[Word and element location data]
········
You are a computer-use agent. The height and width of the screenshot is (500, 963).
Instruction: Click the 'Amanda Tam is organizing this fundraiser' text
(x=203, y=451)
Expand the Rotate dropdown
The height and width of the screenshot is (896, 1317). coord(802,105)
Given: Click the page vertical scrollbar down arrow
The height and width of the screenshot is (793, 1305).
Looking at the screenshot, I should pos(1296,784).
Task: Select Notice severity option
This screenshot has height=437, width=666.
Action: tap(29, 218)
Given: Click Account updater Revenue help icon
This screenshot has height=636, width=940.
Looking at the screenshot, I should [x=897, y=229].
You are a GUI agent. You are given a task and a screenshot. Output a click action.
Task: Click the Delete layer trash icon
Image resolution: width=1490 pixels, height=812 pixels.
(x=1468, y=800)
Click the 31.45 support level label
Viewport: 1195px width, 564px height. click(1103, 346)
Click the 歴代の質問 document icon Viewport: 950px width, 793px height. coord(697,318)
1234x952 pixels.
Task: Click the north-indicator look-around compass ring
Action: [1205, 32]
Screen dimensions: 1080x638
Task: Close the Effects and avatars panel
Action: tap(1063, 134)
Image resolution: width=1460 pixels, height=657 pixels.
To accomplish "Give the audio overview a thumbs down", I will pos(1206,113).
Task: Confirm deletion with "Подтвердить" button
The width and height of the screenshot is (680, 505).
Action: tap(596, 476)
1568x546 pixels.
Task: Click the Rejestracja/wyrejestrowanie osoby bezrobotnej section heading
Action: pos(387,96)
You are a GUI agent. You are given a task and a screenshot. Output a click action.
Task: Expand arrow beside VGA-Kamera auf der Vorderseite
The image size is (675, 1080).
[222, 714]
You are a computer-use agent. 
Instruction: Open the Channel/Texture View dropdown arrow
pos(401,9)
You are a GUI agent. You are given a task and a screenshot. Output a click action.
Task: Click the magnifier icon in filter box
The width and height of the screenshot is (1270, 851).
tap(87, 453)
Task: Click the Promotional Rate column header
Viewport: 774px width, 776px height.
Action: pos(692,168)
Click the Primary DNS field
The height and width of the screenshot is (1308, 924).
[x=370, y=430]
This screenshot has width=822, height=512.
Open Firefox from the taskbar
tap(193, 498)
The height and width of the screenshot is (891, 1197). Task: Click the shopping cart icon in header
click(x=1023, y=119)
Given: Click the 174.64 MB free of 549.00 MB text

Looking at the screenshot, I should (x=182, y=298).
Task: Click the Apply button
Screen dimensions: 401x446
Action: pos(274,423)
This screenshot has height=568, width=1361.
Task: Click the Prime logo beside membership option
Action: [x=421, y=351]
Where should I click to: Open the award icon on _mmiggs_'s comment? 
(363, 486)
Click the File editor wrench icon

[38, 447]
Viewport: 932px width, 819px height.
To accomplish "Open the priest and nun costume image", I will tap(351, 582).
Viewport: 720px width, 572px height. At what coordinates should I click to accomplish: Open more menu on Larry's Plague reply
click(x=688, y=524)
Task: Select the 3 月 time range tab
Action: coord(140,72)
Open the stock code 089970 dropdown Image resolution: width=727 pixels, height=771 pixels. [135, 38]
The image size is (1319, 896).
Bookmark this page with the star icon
········
Rewrite the entries above, replacing each occurrence of "click action" with "tap action" and keeping all other text unchanged.

You are a computer-use agent. The height and width of the screenshot is (500, 963).
Instruction: Click the 'Amanda Tam is organizing this fundraiser' text
(x=203, y=451)
Expand the Rotate dropdown
The height and width of the screenshot is (896, 1317). coord(802,105)
Given: Click the page vertical scrollbar down arrow
The height and width of the screenshot is (793, 1305).
Looking at the screenshot, I should pos(1296,784).
Task: Select Notice severity option
This screenshot has height=437, width=666.
Action: tap(29, 218)
Given: Click Account updater Revenue help icon
This screenshot has height=636, width=940.
Looking at the screenshot, I should [x=897, y=229].
You are a GUI agent. You are given a task and a screenshot. Output a tap action.
Task: Click the Delete layer trash icon
Image resolution: width=1490 pixels, height=812 pixels.
(x=1468, y=800)
Click the 31.45 support level label
Viewport: 1195px width, 564px height. click(1103, 346)
Click the 歴代の質問 document icon Viewport: 950px width, 793px height. coord(697,318)
1234x952 pixels.
Task: Click the north-indicator look-around compass ring
Action: [1205, 32]
Screen dimensions: 1080x638
Task: Close the Effects and avatars panel
Action: tap(1063, 134)
Image resolution: width=1460 pixels, height=657 pixels.
To accomplish "Give the audio overview a thumbs down", I will pos(1206,113).
Task: Confirm deletion with "Подтвердить" button
The width and height of the screenshot is (680, 505).
Action: tap(596, 476)
1568x546 pixels.
Task: Click the Rejestracja/wyrejestrowanie osoby bezrobotnej section heading
Action: pos(387,96)
You are a GUI agent. You are given a task and a screenshot. Output a tap action.
Task: Expand arrow beside VGA-Kamera auf der Vorderseite
The image size is (675, 1080).
[222, 714]
You are a computer-use agent. 
Instruction: Open the Channel/Texture View dropdown arrow
pos(401,9)
You are a GUI agent. You are given a task and a screenshot. Output a tap action.
Task: Click the magnifier icon in filter box
The width and height of the screenshot is (1270, 851).
tap(87, 453)
Task: Click the Promotional Rate column header
Viewport: 774px width, 776px height.
Action: pos(692,168)
Click the Primary DNS field
The height and width of the screenshot is (1308, 924).
[x=370, y=430]
This screenshot has width=822, height=512.
Open Firefox from the taskbar
tap(193, 498)
The height and width of the screenshot is (891, 1197). Task: Click the shopping cart icon in header
click(x=1023, y=119)
Given: Click the 174.64 MB free of 549.00 MB text

Looking at the screenshot, I should (x=182, y=298).
Task: Click the Apply button
Screen dimensions: 401x446
Action: pos(274,423)
This screenshot has height=568, width=1361.
Task: Click the Prime logo beside membership option
Action: [x=421, y=351]
Where should I click to: Open the award icon on _mmiggs_'s comment? 
(363, 486)
Click the File editor wrench icon

[38, 447]
Viewport: 932px width, 819px height.
To accomplish "Open the priest and nun costume image", I will tap(351, 582).
Viewport: 720px width, 572px height. At what coordinates should I click to accomplish: Open more menu on Larry's Plague reply
click(x=688, y=524)
Task: Select the 3 月 time range tab
Action: coord(140,72)
Open the stock code 089970 dropdown Image resolution: width=727 pixels, height=771 pixels. [135, 38]
The image size is (1319, 896).
Bookmark this page with the star icon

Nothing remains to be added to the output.